Sepuluh menit selanjutnya, ia tidak juga muncul dan
kuntilanak yang menemani saya duduk tadi sudah pergi meninggalkan saya sendiri.
Biasanya kepala ranum sudah diletakkan di kedua paha saya saat ini. Suara merdu
yang diberikan tuhan, saya gunakan untuk mendendangkannya lagu pengantar tidur
setiap malam pada jam yang sama.
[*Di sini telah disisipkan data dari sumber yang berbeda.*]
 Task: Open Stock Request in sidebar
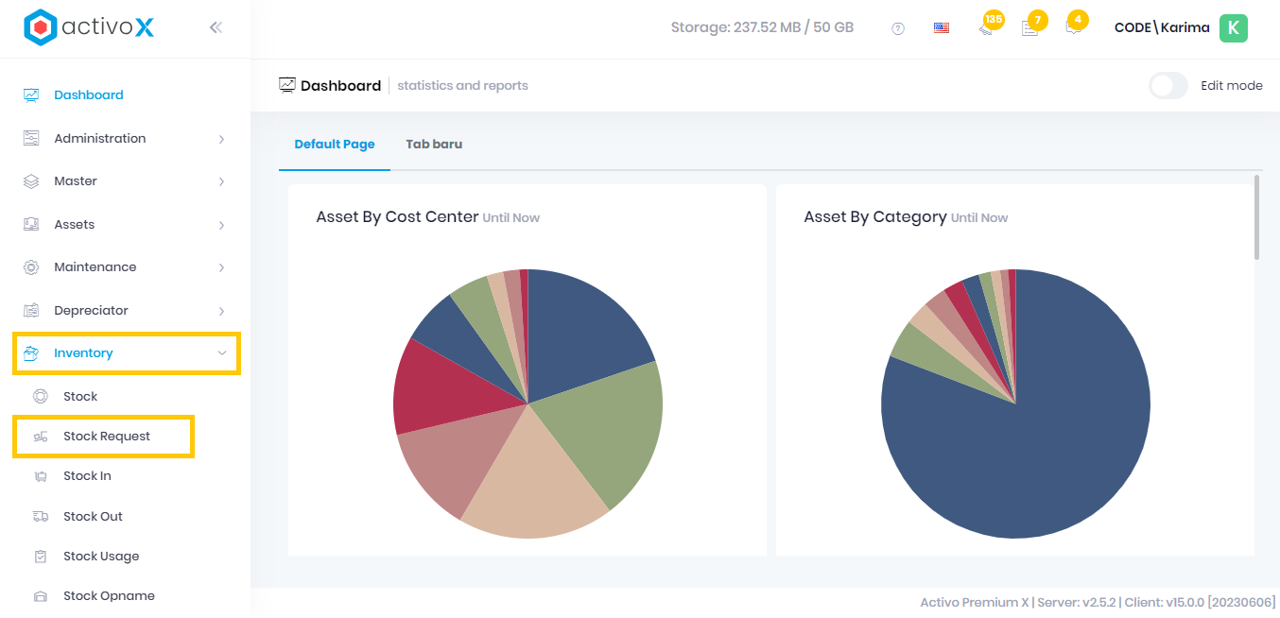coord(106,437)
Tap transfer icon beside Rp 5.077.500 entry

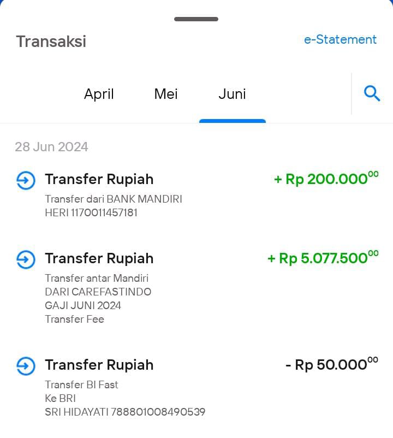point(26,259)
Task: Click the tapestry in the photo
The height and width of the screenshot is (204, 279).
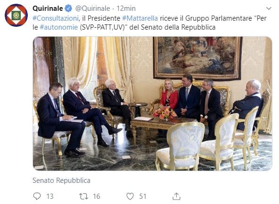Action: coord(197,59)
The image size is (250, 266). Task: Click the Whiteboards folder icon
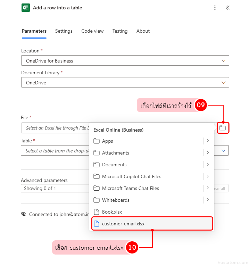[97, 200]
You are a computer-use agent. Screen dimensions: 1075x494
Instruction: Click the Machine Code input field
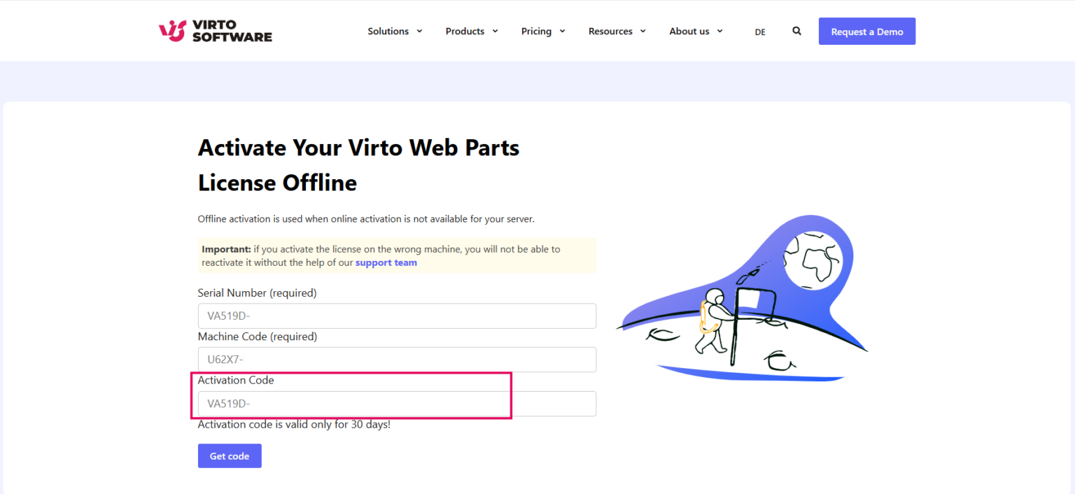[x=397, y=359]
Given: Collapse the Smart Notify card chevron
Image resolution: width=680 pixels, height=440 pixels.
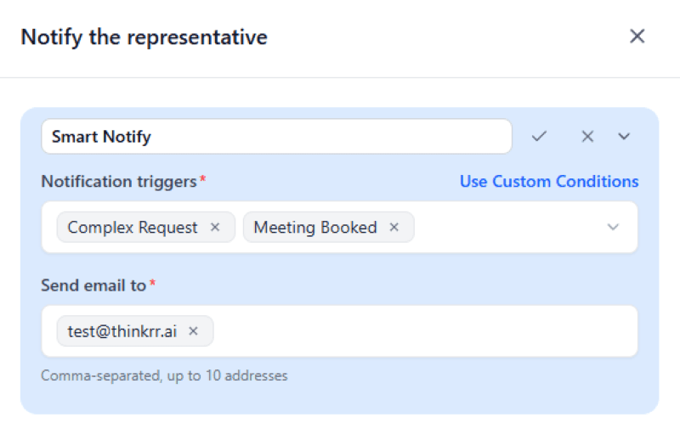Looking at the screenshot, I should [x=624, y=137].
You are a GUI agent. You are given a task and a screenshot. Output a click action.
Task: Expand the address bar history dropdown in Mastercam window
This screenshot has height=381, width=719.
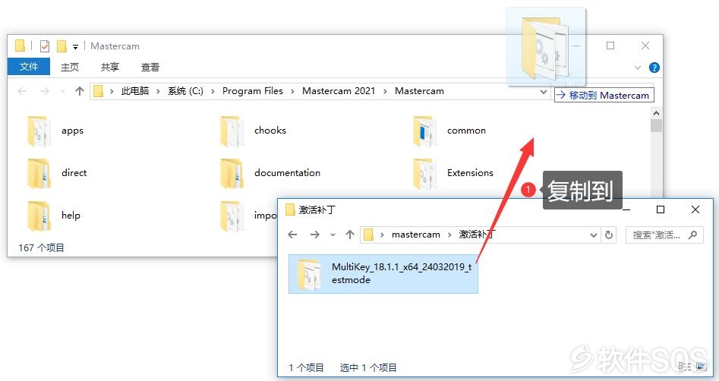pos(544,91)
Ketika ia sudah lelap dan terbawa dengan lagu
yang saya nyanyikan, saya meletakkan kepalanya perlahan di kursi stasiun. Memandangnya
terlelap dari jendela kereta yang berjalan membuat fisiknya yang tembus pandang
perlahan lenyap dari celah. Pikiran yang semula berantakan menjadi tenang
setelah mengantarnya untuk bermimpi.
Tapi masih di sini untuk sepuluh menit selanjutnya. Ranum
belum juga terlihat.Tidak ada perasaan untuk meninggalkan stasiun ini sebelum
saya melihatnya. Satu kali saya berfikir bahwa ia diculik. Tapi saya ingat
siapa dia.
“Katanya ibu mau nyusul Ranum, kak.” Katanya ketika malam
dimana ia menceritakan ibunya.
Masih terngiang di pikiran saya bagaimana cara ia
menceritakan apa yang dua tahun semasa hidupnya lakukan. Belum lagi anak-anak
seperti Ranum di stasiun ini yang mampu melihatnya. Membuat Ranum merasa sedih
karena keberadaannya ditakuti oleh mereka.
“Aduh kamu dimana?” gumam saya terus menerus.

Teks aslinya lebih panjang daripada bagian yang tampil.